* [抜粋した文章]
• • •

手紙なんてもう本当に書くこともなくなってしまって、
どうやって書くんだっけ、なんて少しわくわくしながら便箋を探していると、
雑におかれた数枚の写真をみつけました。

それは、我が家で飼っていた歴代のペットたちの写真で、
犬、猫、またそれぞれ父や母、また幼少の私がともに映っている写真でした。

懐かしいなぁ、と目を細め思い出をめくっていると、
大好きだった猫の写真の次に1枚の古びた写真が出てきました。

セピア色のその写真は、若かりし両親の写真で、
二人とも着物を着て、今も変わらない家のベランダ、というより物干し場で撮った写真でした。

私は母に興奮気味にそれを見せ、いつのものかと聞くと、
「あぁ、結婚式の。」
とそっけなく答えました。

それはとてもあっさりとした返事だったので、拍子抜けでした。
娘としてはもっとテンションの上る母を想像していたのに…。

ですが同時に、無理もないことを思い出しました。

比較的裕福な家系で育った私の母は、
田舎から就職で都会に出てきた父と出会い、恋に落ちました。
田舎の青年は都会のお嬢様に一目ぼれでしたが、
母は親族一同からそれはそれは、ひどい反対にあったそうで、
二人で半ば駆け落ちのごとく結婚をしました。
金銭的な面もそうですが、都会に出てきて間もない父はまだ若く、
都会に染まり、純粋な気持ちは遠のいていくだろう、と母の親族は考えました。

父と母の結婚は、文字通り、一銭もない状態からのスタートでした。

結婚式も何の味気もない、
やっとの思いで借りたアパートの一室で、
近所の教会の牧師さんにお願いして誓いをたてました。

友人の数人だけに見守られた、質素な式。


私が見つけたのは、その式で撮った唯一の写真でした。


結婚生活が数年経った頃、母の親族の予感は的中します。
私の両親は結婚した19年後に母が私を宿すまで、
父は「酒、タバコ、女」に目がない人間になっていました。

職も何度も代わり、そのくせ往年の銀幕のスターのように飲み歩く毎日。
飲み屋で出合わせた人全員を引き連れて寿司をおごることも少なくありませんでした。

• • •

* [データ]

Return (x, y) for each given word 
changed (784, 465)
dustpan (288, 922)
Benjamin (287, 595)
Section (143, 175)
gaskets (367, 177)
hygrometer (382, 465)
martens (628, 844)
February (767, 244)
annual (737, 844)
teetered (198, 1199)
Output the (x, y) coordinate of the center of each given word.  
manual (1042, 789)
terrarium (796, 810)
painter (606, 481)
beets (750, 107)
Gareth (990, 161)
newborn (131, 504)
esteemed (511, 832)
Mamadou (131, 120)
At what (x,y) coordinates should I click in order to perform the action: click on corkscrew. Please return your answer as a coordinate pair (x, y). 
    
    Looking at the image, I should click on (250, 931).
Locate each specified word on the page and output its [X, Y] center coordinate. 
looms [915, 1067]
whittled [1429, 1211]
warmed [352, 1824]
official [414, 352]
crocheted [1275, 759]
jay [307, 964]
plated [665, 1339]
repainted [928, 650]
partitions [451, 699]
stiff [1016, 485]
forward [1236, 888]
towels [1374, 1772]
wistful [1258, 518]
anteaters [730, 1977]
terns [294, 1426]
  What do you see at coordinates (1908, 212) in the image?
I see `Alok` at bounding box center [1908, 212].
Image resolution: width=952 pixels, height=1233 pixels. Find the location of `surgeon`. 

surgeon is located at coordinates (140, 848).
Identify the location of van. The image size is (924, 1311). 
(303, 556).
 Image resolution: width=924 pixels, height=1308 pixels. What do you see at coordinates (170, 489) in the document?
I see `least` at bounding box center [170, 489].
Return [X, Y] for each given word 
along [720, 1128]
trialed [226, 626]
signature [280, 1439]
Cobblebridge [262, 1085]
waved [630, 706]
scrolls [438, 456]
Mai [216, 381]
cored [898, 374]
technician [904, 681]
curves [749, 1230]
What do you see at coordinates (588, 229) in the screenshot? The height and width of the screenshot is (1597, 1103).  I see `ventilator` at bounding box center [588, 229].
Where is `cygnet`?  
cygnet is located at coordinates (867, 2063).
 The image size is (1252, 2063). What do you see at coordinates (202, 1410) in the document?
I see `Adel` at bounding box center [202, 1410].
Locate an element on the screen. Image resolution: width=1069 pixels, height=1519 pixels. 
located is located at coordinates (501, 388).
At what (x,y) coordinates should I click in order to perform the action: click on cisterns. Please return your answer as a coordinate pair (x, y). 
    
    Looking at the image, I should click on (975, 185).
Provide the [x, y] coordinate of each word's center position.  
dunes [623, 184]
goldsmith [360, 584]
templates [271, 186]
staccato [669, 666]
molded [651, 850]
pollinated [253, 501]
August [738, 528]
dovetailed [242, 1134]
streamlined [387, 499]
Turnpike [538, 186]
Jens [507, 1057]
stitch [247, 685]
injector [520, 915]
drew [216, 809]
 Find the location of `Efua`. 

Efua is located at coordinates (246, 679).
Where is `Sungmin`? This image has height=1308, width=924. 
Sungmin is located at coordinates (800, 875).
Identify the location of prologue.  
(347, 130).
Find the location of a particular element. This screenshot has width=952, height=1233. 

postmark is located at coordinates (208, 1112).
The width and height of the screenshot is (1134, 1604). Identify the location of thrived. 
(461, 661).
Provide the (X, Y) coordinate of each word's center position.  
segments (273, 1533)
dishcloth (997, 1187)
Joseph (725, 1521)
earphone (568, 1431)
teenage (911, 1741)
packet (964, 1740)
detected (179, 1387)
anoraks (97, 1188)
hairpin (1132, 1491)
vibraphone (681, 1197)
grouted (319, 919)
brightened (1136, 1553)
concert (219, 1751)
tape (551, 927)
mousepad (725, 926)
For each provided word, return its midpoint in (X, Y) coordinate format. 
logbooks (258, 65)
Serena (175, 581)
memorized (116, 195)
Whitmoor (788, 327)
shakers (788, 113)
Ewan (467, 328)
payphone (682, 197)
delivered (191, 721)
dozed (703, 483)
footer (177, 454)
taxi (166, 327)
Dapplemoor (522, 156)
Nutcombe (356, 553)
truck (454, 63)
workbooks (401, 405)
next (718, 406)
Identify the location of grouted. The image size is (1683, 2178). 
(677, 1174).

• • •

* [課題]
1. 両親の結婚式の写真についての文章では、式の誓いは誰にお願いしてたてたと書かれていますか？
2. 両親の結婚式の写真についての文章を、最後の文の後から書き継いでください。
記録は、文章とは関係のない別の資料です。

* [解答]
1. 近所の教会の牧師さんです。

2.
当然家計は火の車となり、
母は夜の繁華街でホステスのアルバイトをするようになりました。
どうしてもお金が足りないときは、
着物や宝石を売って生活の足しにしました。


父が改心したのは母の妊娠が分かった時で、
両親とも42才と高齢だったのにも関わらず第一子ということもあり、
やっと、本当にやっと「責任」に気付いたそうです。

それから父は一生懸命働き、独立し、
小さいながら工場を経営するようになりました。


そこからの十数年は、家族としてとても恵まれました。
少ないながら、贅沢な暮しもできました。


しかし私が高校生になった頃から工場の経営が思うようにいかなくなってきました。
町工場の多くが経営に困難を抱え、
父の工場の近隣も安い労働力を求め海外へ出るか、
あるいはリストラを行った上で、それでも倒産する工場も少なくありませんでした。


その頃から家庭ではストレスがそれぞれ充満し始め、
両親の仲はとても悪くなり、話しをすることもなくなりました。
3人家族なのに家の中には独立した大人がそれぞれ暮らしている、といった感じでした。

もちろん、両親は口を開くと喧嘩。
やっと3人揃った食事の席で離婚の話が出ることも珍らしくありませんでした。

もう大人の思考を持ち合わせていた私も、
素直に「仲良くして」と言えず、
「大人だから好きにすればいい」
と突き放していました。

今思えば、私が本当に「鎹(かすがい)」だったのに。








しばらくして父の会社は倒産、
私は大学に通いながらアルバイトの毎日、
母も働きに出るようになりました。


プライドだけは本当に高かった父は、
一家を養えていないというストレスで、
お酒の量が増え、止めていたタバコを再開するようになりました。


止めていたタバコは一気に量が増え、
以前の蓄積分もあったのか、
父は咳き込むようになりました。

母と私が一度注意しましたが、耳をかたむけず、
タバコに火をつけウィスキーのボトルに手をかけていました。


その頃にはもう、母だけでなく私も父を、ただ同居をしてる人、
と位置づけていました。



そして1年が過ぎたころ、
歩くだけでも呼吸が苦しくなった父は、道端で座り込み動けなくなり、そのまま病院へ搬送、
肺がんと診断されました。


右肺に大きな穴が開いていて、がん細胞は脳にも転移が始まっていました。


病院に駆け付けた母と私に
担当医は冷静に、そう長くはないだろうと告げました。


母と私は焦ることはなかったのですが、
どれだけ憎くてもさすがにこの状況で突き放すのはかわいそうだと、
父にはできるだけ普通に接すことを決めました。


病室に入ると、父は明るく振舞いました。

もう、何年ぶりに見た笑顔でした。

肺がんであることを医師から告げられても、明るく振舞っていました。

父のその姿は怖がっていることが見え見えでした。


その日から、家族としてまとまりを見せました。
母は妻らしく、毎日病室で様子をみました。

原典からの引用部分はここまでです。